Pour l'essentiel, oui. Il y eut une exception : l'écrivain Amber Reeves, une maîtresse qui l'appelait "maître". Pour le reste, il dit de lui-même : "Je n'ai jamais été un grand amouriste, mais j'ai profondément aimé plusieurs personnes." Un monstre, si vous voulez, mais séduisant et pathétique.

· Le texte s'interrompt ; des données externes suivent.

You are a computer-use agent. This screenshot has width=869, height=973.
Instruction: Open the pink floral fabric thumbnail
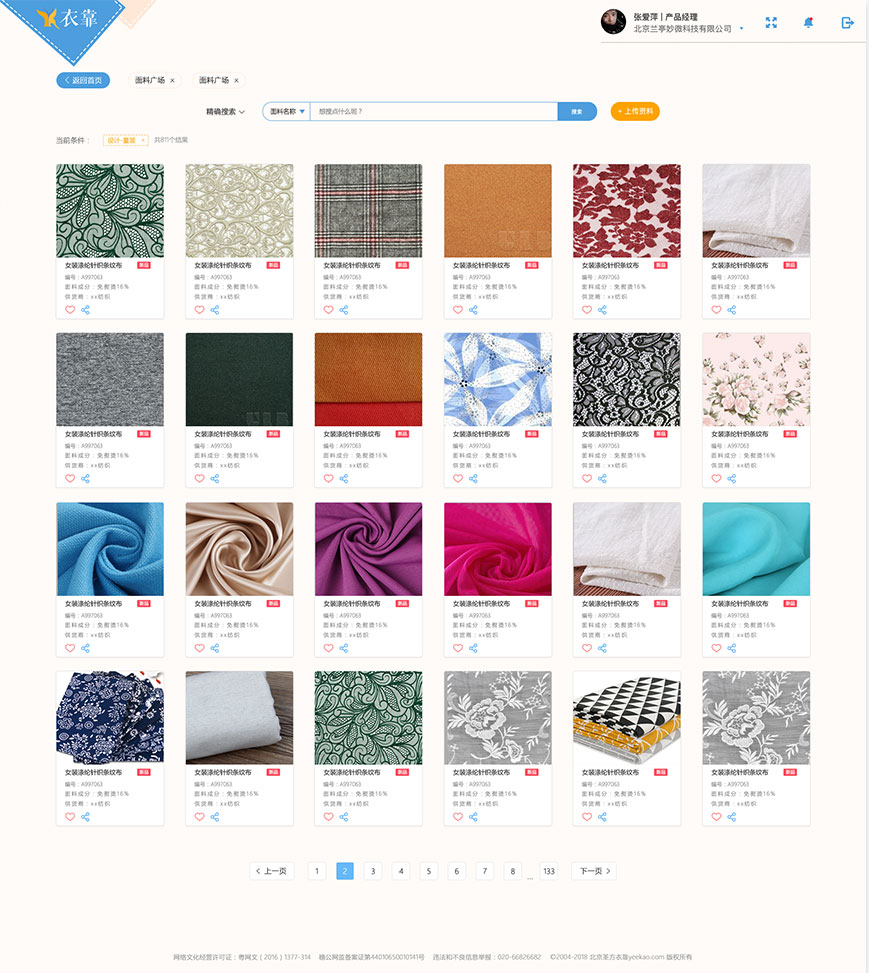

Est-ce un roman autobiographique ?

Non, même si Wells et moi sommes de la même origine sociale, lower middle class du Sud londonien n'ayant pas fréquenté les public schools, ni Oxford et Cambridge, mais des universités de second ordre. Pour le reste, rien de commun. Je suis catholique et Wells était violemment anti-catholique ; il était scientiste alors que je ne m'intéresse à la science comme donnée littéraire que depuis une dizaine d'années ; il était politiquement engagé alors que je ne le suis aucunement. Je me suis intéressé uniquement au personnage hors norme, à son énergie pédagogique d'autodidacte souhaitant partager une culture qu'il n'avait pas reçue enfant ; à sa multiplicité de talents et de relations intellectuelles et amoureuses ; à son impact énorme sur les gens. Peut-être est-il un peu mon double, mon idéal, celui que j'aurais aimé être, ou que je suis sans le savoir : progressiste la vie durant et à la fin persuadé que le monde va à sa perte ; un peu dépressif quand il n'écrivait pas comme un maniaque ("la vie est un courant noir, sans but, cruel, abyssal", dit-il). Peut-être suis-je comme lui assez pessimiste, mais riant de tout et de moi-même. Je me retrouve dans cette polarité maniaco-dépressive, encore que je sois rarement en phase maniaque et le plus souvent déprimé, et au mieux manquant radicalement d'assurance dans ce que je suis et ce que je fais. Et la vieillesse ne m'arrange pas. Je suis sourd, et écrire me demande de plus en plus d'efforts, de réécriture et suscite de plus en plus de dégoût et de découragement. Je ne saurais plus faire un livre en quelques mois. Tout prend beaucoup plus de temps quand on sait qu'on n'en a plus tellement devant soi.